I take it you mean that SortedCollection>>includes: could use a more efficient
binary chop to implement this ?

If so then the discussions of the point on c.l.s have convinced me that this,
though tempting, would not be a legal implementation.  The problem is that you
are allowed to test whether /any/ object is a member of the collection, not
just ones that are compatible with SortedCollection's comparison condition.

I suppose you /could/ get around that problem by wrapping an exception handler
around the binary chop loop (if an exception is thrown then clearly the object
could not have been added to the collection, and so we can assume that its not
in there), but that seems kind of kludgey to me.

Then too there's the problem (at least in theory) that if
    o1 = o2
that doesn't necessarily imply that
    o1 <= o2
(for whatever value of #<= the SortedCollection is using)

Here's a more-than-somewhat strained example:

Say we have Person objects which are loaded from a DB (or similar).  Suppose
that, to make fetching them from the DB more efficient, the designers have
decided /not/ to ensure that no row is represented by more than one Person
object (so they are created on-the-fly without checking to see if there's
already a Person for that row in the image).  The designers would obviously
give these Person objects an #= that reflected the reality, so that two objects
that both stood for 'John Smith' would compare #=.

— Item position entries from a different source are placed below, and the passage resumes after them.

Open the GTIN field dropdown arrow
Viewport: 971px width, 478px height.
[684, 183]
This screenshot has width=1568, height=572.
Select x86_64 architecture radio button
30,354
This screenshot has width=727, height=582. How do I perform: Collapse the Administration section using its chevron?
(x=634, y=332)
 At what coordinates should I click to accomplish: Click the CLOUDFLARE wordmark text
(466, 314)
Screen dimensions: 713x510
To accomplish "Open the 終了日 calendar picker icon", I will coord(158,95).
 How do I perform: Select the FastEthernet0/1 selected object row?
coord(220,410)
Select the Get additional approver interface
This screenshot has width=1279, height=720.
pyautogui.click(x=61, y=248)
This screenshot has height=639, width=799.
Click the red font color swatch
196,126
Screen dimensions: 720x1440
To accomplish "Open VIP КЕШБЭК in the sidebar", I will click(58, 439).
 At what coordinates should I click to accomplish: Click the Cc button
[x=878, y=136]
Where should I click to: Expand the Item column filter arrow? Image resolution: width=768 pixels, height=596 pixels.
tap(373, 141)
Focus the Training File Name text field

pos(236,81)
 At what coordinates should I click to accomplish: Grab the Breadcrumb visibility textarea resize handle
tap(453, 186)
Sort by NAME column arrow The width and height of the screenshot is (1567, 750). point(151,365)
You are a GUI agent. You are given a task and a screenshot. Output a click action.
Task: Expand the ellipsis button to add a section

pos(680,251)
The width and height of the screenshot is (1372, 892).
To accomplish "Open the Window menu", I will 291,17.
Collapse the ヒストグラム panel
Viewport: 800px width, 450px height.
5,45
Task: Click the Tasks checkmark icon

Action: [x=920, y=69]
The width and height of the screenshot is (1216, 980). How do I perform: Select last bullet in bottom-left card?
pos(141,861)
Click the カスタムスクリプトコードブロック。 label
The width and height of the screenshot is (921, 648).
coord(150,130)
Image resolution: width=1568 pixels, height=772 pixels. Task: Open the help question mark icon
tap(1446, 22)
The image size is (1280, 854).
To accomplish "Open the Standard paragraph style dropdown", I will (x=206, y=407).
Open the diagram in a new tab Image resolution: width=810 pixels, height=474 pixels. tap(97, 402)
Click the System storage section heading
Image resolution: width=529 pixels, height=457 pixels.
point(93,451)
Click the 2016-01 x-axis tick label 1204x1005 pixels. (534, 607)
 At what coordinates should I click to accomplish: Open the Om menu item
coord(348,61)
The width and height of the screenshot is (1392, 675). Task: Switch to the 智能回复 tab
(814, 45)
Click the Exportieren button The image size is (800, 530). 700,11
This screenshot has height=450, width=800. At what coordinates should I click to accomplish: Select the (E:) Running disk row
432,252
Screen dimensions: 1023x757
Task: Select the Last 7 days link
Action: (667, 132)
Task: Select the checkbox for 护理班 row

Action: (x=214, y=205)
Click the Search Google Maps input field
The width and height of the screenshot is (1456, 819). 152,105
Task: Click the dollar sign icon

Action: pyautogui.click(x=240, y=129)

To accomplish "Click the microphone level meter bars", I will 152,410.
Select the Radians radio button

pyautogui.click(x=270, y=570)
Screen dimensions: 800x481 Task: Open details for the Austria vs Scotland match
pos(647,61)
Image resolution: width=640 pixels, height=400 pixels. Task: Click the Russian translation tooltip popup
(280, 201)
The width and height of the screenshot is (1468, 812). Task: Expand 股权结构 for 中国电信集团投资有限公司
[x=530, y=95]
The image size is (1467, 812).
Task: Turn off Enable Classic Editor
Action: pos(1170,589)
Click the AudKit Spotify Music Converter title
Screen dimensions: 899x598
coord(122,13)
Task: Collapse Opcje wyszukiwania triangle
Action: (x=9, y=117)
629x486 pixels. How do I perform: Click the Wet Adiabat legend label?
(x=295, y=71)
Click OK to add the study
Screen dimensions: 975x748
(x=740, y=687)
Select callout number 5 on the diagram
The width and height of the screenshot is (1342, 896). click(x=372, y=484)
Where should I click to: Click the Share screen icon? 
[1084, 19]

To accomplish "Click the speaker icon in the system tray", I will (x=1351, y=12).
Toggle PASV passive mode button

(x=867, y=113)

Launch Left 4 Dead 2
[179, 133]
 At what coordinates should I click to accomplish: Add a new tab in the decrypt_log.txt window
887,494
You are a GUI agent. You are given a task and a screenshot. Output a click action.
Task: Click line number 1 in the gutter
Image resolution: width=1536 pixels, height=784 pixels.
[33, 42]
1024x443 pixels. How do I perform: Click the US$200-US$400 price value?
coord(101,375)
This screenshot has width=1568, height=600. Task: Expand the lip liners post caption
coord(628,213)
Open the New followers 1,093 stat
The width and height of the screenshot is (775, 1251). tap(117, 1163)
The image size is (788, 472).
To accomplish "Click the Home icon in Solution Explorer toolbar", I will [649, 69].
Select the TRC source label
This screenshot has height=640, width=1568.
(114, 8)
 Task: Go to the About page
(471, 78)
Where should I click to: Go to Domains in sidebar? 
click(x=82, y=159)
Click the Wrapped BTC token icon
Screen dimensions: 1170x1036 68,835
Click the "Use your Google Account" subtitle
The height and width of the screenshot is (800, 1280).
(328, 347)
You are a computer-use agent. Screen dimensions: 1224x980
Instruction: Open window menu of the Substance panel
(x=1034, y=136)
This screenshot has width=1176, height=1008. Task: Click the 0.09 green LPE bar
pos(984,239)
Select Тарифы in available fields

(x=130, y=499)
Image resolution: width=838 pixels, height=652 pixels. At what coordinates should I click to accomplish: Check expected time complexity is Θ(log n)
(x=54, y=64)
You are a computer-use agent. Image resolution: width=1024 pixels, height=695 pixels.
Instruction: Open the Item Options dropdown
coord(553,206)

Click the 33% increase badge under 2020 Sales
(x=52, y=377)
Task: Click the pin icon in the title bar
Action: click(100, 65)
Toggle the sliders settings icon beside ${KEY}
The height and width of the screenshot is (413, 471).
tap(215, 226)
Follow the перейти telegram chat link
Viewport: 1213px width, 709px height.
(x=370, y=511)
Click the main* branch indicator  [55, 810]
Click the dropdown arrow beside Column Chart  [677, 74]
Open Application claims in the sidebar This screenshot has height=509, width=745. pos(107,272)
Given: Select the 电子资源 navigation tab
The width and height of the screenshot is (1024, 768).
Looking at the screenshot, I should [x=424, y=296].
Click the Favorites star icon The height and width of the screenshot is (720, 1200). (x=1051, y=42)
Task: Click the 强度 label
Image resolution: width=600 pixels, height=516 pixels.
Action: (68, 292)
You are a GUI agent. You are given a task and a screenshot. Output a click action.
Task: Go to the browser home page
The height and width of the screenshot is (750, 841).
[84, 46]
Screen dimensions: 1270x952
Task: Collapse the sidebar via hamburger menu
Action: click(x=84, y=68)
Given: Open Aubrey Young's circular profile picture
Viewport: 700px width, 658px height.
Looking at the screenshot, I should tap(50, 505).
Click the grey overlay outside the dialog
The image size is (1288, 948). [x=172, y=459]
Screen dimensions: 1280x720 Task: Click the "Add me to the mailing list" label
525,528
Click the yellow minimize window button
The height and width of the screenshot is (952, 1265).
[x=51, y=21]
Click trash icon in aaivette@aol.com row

Now suppose that in, some other context, the code is interested in these
objects just as objects rather than as representations of people (it might in
some O-R layer).  That code might want to create a collection sorted by some
property of the object itself, rather than of the real person -- say by the
timestamp when it was last accessed.  In that case you would have a
SortedCollection where the sort condition was incompatible with #=.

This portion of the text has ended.